Pre-draft measurables
| Height | Weight | Arm length | Hand span | 40-yard dash | 10-yard split | 20-yard split | 20-yard shuttle | Vertical jump | Broad jump | Bench press |
| 6 ft 3 in (1.91 m) | 238 lb (108 kg) | 32+1⁄4 in (0.82 m) | 10 in (0.25 m) | 4.68 s | 1.67 s | 2.68 s | 4.39 s | 29.5 in (0.75 m) | 9 ft 4 in (2.84 m) | 18 reps |
All values from NFL Combine

===Regular season===

| Year | Team | Games |  | Rushing |  |  |  |  | Receiving |  |  |  |  |
| GP | GS | Att | Yds | Avg | Lng | TD | Rec | Yds | Avg | Lng | TD |
| 1987 | SDG | 10 | 2 | 1 | 9 | 9.0 | 9 | 0 | 10 | 76 | 7.6 | 15 | 1 |
| 1988 | SDG | 14 | 13 | 2 | 7 | 3.5 | 5 | 0 | 29 | 340 | 11.7 | 59 | 0 |
| 1989 | SDG | 5 | 0 | 15 | 137 | 9.1 | 32 | 1 | 21 | 222 | 10.6 | 36 | 1 |
| 1990 | SDG | 12 | 1 | 124 | 589 | 4.8 | 40 | 4 | 8 | 40 | 5.0 | 11 | 0 |
| 1991 | SDG | 13 | 8 | 159 | 766 | 4.8 | 63 | 8 | 11 | 124 | 11.3 | 25 | 0 |
| 1992 | SDG | 9 | 1 | 106 | 499 | 4.7 | 25 | 4 | 12 | 86 | 7.2 | 16 | 0 |
| 1993 | DEN | 15 | 14 | 223 | 816 | 3.7 | 24 | 4 | 44 | 372 | 8.5 | 41 | 0 |
| 1994 | DEN | 3 | 3 | 17 | 91 | 5.4 | 24 | 0 | 9 | 70 | 7.8 | 16 | 0 |
| 1995 | DEN | 3 | 3 | 23 | 76 | 3.3 | 18 | 1 | 5 | 54 | 10.8 | 38 | 0 |
|  |  | 84 | 45 | 670 | 2,990 | 4.5 | 63 | 22 | 149 | 1,384 | 9.3 | 59 | 2 |

===Playoffs===

| Year | Team | Games |  | Rushing |  |  |  |  | Receiving |  |  |  |  |
| GP | GS | Att | Yds | Avg | Lng | TD | Rec | Yds | Avg | Lng | TD |
| 1992 | SDG | 1 | 0 | 1 | 3 | 3.0 | 3 | 0 | 0 | 0 | 0.0 | 0 | 0 |
|  |  | 1 | 0 | 1 | 3 | 3.0 | 3 | 0 | 0 | 0 | 0.0 | 0 | 0 |

==Personal life==
Bernstine and his ex-wife Stephanie met at Bryan High School in Bryan, Texas.
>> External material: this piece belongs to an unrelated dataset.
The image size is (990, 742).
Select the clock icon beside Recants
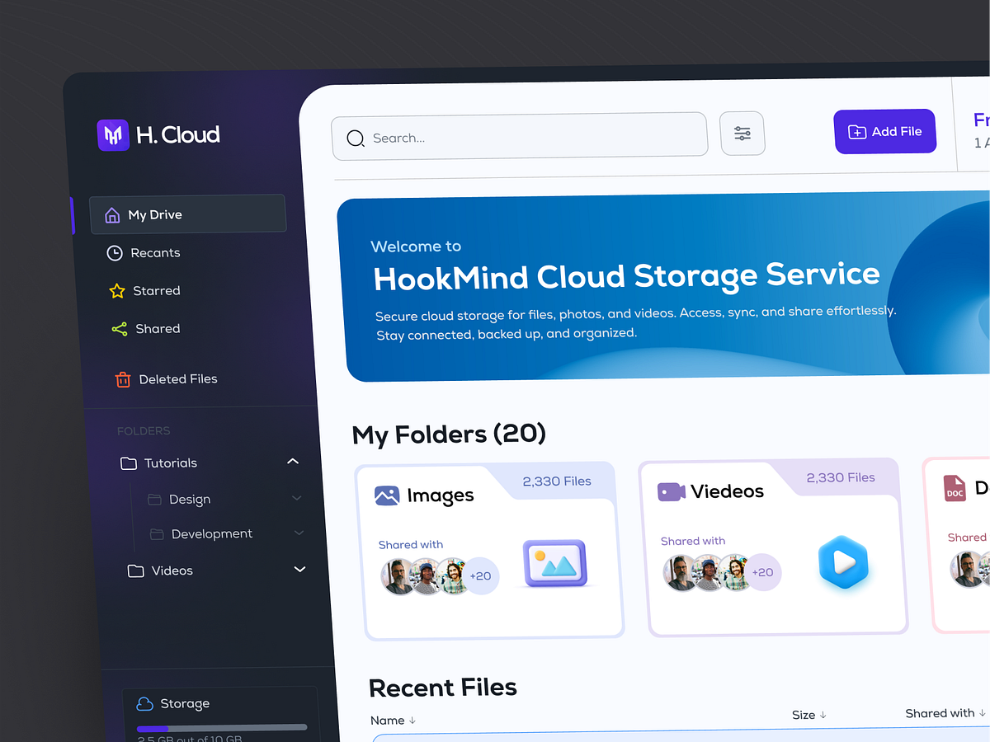pos(114,252)
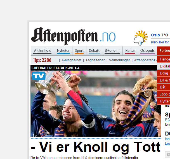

They began dating while both were students and at Texas A&M University. They have two children. They all reside in the Denver, Colorado area.

Bernstine's older brother Nehames "Pookie" Bernstine played baseball for Lewis-Clark College in Lewiston, Idaho. Pookie Bernstine was selected by the Cleveland Indians in the 5th Round (118th overall) of the 1982 amateur entry draft (June-Reg).

Bernstine's son, Roderick E. Bernstine Jr., signed a letter of intent to play basketball for the University of Denver in November 2012, but transferred to the University of North Dakota after only one season. His nephew, Jordan, was a safety who formerly played for the Washington Redskins.